L’OMS, dont 18% des financements proviennent de Washington, craint déjà les répercussions de ce retrait, qui survient en pleines négociations sur un traité mondial pour prévenir les prochaines pandémies.Lien externe «Nous espérons que les États-Unis reconsidéreront leur décision», a réagi Tarik Jašarević, porte-parole de l’organisation. «L’OMS joue un rôle crucial pour protéger la santé et la sécurité des populations du monde entier, y compris celle des Américains, en s’attaquant aux causes profondes des maladies, en renforçant les systèmes de santé, et en détectant, prévenant et répondant aux urgences sanitaires.»

Depuis la pandémie du Covid-19, Donald Trump accuse l’OMS d’être influencée par la Chine et critique l’écart des contributions financières américaines et chinoises. Il estime que la gestion de la santé doit être une responsabilité nationale, malgré le risque croissant de pandémies mondiales; un risque notamment accentué par la circulation du virus de la grippe aviaire aux Etats-Unis.Lien externe

Un sentiment de déjà-vu

À Genève, deuxième siège des Nations unies, ces annonces ne surprennent pas. Pendant son dernier mandat, Donald Trump avait multiplié les assauts à l’encontre du multilatéralisme. En plus de se retirer de l’OMS et de l’Accord de Paris, il avait claqué la porte du Conseil des droits de l’homme et paralysé l’Organisation mondiale du commerce en bloquant la nomination de nouveaux juges au sein de son Organe d’appel, chargé de régler les différends commerciaux entre les Etats. Des institutions qu’il décrit comme étant «biaisées», inefficaces et contraires aux intérêts américains, et dont le retrait permettrait des économies au pays.

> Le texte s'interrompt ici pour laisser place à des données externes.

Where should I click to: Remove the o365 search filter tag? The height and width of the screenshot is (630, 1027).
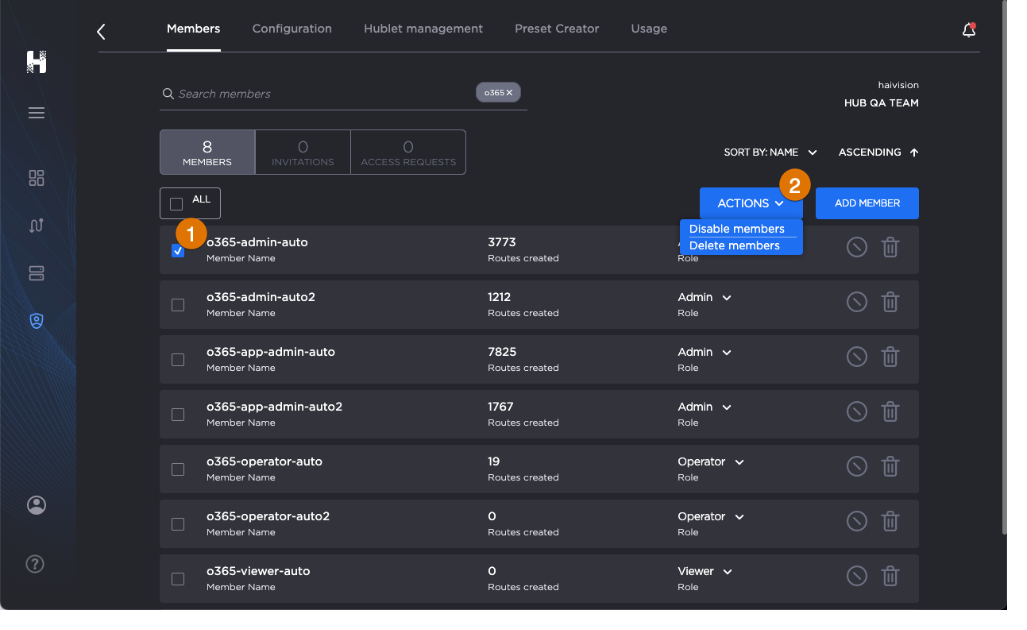(509, 93)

«Il y a une volonté de repli de la base aux États-Unis», explique Gaspard Kühn. «Depuis les guerres d’Afghanistan et d’Irak, un ras-le-bol s’est installé face à un engagement international jugé trop coûteux. Et puis il y a des cibles faciles, comme les accords de Paris, car l’environnement est un sujet qui porte très peu aujourd’hui aux États-Unis.»

Premier contributeur de l’ONU

Les Nations unies, qui traversent déjà une crise des liquiditésLien externe, craignent à présent que leur principal contributeur réduise, voire coupe ses financements. Les Etats-Unis financent près d’un tiers du budget global onusien (28%), bien devant la Chine (5%) et l’Allemagne (12%).

À Genève, de nombreuses agences dépendent fortement de ces fonds. C’est notamment le cas du Programme de l’ONU sur le VIH/SIDA (dont 44% du budget est financé par Washington), du Haut Commissariat des Nations unies pour les réfugiés (40%), de l’Organisation internationale pour les migrations (40%), ou encore du Programme alimentaire mondial (34%).

graph des financements de l'ONU


Les Etats-Unis financent près d’un tiers du budget global des Nations unies, toutes entités confondues.


Géopolitis / RTS

Au-delà de l’ONU, des organisations internationales indépendantes sont également concernées, comme le Comité international de la Croix-Rouge (CICR), dont près d’un quart des financements proviennent des Etats-Unis (24%).

La nomination d’Elise Stefanik comme ambassadrice américaine à l’ONU suscite également des craintes. La Républicaine, qui accuse notamment les Nations unies d’antisémitisme depuis leur condamnation de la guerre à Gaza, a récemment plaidé pour une «réévaluation complète» du financement américain. «Je partage la vision du président Trump d’une ONU réformée par une forte politique de l’’Amérique d’abord’, la paix par la force, et un retour à sa mission fondatrice de promotion de la paix et de la sécurité dans le monde», a–t-elle déclaré lors de son audition au Sénat. Une vision qui ne manquera pas d’alimenter les débats à Genève, l’un des grands centres du multilatéralisme.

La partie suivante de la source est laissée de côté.